Pixel coordinate grounding data:
== Segment start ==

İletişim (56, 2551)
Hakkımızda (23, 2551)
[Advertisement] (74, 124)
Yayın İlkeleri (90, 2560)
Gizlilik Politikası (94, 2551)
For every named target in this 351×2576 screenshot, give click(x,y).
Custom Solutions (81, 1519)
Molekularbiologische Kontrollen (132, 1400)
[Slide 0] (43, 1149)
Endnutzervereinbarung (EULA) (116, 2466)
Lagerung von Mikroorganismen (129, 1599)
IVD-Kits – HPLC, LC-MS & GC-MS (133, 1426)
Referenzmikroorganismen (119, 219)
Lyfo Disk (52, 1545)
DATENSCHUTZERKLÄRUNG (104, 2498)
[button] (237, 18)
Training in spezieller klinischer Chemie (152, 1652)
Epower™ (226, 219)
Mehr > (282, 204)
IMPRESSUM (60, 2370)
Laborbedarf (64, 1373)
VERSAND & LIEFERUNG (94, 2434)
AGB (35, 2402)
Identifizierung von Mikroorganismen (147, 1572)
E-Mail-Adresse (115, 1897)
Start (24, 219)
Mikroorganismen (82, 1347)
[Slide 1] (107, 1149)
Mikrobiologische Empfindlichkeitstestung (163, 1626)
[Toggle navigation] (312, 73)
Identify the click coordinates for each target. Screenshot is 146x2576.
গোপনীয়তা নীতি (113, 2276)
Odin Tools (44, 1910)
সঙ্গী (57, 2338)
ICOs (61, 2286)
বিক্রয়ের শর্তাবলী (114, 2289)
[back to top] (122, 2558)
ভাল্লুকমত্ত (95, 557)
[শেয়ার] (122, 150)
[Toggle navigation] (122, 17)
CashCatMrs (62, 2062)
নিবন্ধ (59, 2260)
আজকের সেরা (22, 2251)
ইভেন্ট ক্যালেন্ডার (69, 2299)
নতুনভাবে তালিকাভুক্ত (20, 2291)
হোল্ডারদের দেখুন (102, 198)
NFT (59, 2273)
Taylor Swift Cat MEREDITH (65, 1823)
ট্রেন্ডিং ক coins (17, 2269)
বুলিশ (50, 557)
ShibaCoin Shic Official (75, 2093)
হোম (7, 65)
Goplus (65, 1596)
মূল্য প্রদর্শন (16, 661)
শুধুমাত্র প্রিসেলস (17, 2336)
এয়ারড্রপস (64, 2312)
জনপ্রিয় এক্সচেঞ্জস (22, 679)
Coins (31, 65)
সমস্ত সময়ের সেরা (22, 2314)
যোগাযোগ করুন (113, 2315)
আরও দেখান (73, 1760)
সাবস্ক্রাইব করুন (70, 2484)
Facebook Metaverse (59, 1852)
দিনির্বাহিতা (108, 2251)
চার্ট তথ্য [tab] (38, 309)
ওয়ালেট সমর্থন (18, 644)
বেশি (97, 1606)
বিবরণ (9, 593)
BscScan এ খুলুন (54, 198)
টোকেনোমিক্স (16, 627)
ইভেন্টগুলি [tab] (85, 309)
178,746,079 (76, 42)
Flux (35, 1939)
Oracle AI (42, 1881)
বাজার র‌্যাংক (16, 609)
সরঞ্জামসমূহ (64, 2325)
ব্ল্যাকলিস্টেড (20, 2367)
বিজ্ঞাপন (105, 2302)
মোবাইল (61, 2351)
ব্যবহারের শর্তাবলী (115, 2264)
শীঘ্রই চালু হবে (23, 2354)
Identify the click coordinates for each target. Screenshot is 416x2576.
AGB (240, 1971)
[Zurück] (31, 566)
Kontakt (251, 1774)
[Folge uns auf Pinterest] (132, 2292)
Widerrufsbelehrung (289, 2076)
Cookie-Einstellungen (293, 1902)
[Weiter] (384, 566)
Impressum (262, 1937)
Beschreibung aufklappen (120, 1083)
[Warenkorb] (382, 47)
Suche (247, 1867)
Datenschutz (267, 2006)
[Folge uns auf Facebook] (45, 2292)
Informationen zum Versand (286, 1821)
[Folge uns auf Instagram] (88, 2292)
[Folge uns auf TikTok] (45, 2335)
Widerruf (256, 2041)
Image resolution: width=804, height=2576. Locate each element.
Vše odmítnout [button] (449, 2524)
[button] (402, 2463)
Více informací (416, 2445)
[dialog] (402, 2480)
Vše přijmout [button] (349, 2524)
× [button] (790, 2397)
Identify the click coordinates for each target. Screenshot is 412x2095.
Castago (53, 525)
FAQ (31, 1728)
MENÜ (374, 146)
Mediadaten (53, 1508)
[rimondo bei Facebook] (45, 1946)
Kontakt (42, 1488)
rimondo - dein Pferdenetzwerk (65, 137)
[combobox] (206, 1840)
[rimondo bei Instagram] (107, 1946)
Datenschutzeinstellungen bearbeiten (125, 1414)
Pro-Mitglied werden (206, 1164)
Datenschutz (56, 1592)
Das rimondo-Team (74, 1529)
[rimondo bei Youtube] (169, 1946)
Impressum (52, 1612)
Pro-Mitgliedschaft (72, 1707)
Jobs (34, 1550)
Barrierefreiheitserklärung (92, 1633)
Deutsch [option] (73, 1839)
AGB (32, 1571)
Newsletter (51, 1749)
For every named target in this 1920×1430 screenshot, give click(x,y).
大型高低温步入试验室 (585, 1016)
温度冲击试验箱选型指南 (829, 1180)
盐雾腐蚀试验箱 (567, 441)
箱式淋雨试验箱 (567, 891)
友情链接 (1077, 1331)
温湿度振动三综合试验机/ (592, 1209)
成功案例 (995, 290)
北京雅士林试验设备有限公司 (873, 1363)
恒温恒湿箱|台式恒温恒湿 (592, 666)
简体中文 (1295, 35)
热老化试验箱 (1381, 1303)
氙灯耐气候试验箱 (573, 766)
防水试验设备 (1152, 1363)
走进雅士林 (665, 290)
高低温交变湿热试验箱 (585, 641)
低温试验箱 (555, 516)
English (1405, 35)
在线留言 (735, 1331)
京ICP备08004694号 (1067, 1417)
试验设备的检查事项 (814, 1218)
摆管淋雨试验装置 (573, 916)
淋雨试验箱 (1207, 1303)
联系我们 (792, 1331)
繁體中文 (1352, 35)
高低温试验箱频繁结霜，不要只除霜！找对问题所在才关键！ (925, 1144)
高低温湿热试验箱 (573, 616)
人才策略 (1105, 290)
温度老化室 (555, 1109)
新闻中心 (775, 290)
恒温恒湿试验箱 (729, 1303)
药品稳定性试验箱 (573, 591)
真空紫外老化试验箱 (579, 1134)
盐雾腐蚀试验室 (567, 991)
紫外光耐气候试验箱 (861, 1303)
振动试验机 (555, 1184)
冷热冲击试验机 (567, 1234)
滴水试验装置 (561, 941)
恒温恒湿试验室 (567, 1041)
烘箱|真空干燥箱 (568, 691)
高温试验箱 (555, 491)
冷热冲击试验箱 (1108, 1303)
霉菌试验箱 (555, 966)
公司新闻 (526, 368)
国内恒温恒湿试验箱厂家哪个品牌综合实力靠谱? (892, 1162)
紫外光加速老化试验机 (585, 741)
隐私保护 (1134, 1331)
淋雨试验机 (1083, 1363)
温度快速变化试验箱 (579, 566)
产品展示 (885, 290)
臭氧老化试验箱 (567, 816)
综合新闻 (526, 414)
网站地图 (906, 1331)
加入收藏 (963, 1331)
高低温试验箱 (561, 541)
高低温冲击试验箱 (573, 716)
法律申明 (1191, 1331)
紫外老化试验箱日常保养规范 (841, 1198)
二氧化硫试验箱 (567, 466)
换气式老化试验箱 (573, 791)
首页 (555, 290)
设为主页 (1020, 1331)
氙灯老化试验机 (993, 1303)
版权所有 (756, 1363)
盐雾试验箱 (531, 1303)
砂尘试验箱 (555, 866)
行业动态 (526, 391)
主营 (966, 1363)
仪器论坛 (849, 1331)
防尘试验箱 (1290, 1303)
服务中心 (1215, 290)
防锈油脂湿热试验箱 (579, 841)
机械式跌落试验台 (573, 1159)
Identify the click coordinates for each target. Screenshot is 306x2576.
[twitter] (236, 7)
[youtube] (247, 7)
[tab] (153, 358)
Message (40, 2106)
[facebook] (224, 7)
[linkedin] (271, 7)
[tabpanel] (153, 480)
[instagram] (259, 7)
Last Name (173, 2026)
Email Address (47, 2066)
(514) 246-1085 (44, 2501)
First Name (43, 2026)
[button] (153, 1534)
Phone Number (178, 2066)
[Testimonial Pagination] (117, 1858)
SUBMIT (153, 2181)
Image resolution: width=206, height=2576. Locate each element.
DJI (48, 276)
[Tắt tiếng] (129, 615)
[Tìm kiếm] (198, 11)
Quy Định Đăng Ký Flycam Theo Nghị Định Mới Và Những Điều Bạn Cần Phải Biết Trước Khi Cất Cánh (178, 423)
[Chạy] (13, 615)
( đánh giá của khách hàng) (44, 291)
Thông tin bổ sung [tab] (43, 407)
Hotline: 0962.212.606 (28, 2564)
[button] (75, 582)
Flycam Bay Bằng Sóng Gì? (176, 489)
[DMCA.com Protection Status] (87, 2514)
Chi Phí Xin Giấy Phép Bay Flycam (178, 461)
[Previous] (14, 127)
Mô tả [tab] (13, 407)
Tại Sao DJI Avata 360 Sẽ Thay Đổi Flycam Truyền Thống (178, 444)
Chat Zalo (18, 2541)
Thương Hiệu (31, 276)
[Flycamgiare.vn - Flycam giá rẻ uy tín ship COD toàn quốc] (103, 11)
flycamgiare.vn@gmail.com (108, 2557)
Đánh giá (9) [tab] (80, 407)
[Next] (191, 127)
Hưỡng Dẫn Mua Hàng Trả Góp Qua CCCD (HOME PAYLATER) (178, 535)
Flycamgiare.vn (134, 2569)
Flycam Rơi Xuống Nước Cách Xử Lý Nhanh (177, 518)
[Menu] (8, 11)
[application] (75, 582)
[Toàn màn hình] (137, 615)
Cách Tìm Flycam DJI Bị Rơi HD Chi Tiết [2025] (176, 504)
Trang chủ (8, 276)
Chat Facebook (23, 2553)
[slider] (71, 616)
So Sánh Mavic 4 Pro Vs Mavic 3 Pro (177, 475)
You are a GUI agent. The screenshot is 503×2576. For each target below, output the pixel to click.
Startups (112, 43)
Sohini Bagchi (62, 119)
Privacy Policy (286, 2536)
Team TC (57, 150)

== Segment end ==

§ Exercise goal
Looking at each line of the records, count the ones where the word "button" appears, and report only the count.

§ Reply to the task
7